## EXERCISE GOAL
Go over the data and keep only the lines that include "magnifier".

## STORED DATA
::::

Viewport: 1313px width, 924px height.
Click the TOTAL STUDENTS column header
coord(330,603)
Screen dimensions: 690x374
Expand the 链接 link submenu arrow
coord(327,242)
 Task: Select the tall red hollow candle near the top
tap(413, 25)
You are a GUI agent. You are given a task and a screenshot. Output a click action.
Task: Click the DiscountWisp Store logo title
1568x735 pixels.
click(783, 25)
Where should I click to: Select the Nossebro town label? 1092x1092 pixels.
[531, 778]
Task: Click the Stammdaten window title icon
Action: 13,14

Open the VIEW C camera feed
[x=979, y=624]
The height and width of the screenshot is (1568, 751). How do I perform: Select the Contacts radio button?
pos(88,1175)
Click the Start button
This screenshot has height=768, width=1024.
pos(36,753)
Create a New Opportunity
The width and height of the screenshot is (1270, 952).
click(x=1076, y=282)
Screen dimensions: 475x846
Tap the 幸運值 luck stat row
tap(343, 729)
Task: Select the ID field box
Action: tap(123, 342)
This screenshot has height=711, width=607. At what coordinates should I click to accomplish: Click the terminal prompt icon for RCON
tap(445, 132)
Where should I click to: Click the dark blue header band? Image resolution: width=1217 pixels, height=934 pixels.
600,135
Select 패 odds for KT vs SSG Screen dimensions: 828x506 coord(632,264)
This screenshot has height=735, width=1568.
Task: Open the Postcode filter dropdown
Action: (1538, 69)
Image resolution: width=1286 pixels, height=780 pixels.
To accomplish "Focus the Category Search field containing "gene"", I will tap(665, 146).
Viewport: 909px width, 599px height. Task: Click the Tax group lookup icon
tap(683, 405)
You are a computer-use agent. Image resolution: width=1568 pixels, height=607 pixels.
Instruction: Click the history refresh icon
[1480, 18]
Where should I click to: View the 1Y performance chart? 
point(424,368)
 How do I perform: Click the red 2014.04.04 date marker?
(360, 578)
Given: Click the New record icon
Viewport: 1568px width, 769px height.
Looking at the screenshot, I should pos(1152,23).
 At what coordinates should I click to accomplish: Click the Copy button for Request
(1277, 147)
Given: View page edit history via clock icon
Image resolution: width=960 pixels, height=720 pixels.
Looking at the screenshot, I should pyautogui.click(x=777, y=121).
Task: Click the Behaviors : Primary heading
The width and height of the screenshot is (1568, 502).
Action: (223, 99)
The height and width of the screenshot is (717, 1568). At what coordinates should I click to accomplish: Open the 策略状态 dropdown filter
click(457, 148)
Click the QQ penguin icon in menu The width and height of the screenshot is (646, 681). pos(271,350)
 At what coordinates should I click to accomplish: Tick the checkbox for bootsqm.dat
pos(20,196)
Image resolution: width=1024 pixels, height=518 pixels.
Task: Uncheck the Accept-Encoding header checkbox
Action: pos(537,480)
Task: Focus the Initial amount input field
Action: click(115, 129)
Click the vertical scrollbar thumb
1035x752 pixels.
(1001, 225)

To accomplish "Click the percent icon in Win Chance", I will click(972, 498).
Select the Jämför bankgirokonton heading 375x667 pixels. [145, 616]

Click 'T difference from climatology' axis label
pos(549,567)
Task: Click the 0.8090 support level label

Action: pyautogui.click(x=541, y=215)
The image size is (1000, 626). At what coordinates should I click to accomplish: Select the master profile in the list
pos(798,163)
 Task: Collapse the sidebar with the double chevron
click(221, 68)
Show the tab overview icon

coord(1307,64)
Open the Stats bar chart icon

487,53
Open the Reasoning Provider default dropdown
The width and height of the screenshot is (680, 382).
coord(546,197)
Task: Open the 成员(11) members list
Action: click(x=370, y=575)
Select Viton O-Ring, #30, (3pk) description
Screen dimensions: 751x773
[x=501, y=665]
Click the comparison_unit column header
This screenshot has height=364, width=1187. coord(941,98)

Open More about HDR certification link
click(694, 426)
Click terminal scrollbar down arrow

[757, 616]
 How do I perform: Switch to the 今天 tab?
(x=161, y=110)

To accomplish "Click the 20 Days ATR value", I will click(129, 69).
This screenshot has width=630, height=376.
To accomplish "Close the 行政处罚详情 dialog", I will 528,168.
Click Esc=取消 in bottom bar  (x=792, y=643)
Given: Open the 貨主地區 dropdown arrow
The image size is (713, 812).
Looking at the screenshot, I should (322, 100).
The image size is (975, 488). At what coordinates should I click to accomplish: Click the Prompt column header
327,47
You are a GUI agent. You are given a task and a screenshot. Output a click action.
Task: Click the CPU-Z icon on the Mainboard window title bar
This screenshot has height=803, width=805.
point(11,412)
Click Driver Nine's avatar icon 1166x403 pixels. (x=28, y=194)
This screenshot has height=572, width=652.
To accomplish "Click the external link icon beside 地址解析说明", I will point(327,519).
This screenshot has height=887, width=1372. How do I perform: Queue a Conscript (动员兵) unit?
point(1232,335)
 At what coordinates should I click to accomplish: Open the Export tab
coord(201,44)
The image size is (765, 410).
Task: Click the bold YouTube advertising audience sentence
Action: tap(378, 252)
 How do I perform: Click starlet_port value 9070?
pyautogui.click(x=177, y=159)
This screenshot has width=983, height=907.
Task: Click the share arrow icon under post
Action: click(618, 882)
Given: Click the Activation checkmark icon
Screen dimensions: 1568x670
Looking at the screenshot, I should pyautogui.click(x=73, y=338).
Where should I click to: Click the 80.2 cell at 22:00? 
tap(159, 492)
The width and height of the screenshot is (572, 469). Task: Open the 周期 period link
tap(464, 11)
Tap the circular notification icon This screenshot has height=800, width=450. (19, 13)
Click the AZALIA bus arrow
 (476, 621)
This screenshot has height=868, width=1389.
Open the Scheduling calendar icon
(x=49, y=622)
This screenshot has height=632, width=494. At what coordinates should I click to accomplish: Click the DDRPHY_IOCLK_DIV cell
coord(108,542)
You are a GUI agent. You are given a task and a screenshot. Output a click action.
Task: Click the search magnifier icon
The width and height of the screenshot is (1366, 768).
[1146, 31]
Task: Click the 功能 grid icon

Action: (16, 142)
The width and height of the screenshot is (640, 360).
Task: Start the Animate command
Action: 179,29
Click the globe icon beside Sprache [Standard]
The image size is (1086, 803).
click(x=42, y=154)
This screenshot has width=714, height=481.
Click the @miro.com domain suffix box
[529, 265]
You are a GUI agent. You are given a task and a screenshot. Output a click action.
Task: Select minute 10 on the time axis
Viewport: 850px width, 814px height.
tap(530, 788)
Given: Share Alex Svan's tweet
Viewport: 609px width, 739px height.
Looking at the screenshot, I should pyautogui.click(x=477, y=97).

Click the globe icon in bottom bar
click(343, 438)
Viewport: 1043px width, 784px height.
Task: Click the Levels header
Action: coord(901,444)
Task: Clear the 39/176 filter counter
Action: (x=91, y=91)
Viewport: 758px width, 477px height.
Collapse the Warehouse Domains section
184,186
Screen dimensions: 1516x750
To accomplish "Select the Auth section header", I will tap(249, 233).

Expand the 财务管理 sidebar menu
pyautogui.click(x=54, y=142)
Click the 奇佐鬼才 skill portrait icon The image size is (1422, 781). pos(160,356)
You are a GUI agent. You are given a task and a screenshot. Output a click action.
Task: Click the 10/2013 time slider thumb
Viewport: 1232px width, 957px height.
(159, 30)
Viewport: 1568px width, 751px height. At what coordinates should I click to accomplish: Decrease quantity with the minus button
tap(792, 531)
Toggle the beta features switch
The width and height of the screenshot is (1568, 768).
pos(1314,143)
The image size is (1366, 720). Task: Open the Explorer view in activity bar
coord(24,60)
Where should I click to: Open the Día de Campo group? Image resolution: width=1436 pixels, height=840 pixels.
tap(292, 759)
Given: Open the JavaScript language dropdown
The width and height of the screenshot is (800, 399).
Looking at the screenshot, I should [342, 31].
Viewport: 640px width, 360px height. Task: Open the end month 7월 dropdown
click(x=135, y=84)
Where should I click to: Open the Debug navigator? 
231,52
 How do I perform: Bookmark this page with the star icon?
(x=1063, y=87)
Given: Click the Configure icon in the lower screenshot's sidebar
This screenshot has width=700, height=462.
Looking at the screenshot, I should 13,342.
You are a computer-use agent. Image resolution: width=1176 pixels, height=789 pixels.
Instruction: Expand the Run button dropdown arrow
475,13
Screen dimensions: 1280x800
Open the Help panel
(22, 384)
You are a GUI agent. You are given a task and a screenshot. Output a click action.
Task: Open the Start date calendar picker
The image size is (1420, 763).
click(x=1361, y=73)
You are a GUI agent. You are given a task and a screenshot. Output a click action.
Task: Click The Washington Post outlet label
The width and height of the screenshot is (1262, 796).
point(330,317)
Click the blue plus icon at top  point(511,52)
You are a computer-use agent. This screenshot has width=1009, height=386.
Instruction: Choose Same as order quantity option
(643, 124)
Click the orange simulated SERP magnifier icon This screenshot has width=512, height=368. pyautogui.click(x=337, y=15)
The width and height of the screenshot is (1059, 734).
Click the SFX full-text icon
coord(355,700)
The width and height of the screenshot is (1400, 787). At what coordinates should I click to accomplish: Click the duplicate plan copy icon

::::

## ANSWER BOX
Task: Click the search magnifier icon
Click the orange simulated SERP magnifier icon This screenshot has width=512, height=368. pyautogui.click(x=337, y=15)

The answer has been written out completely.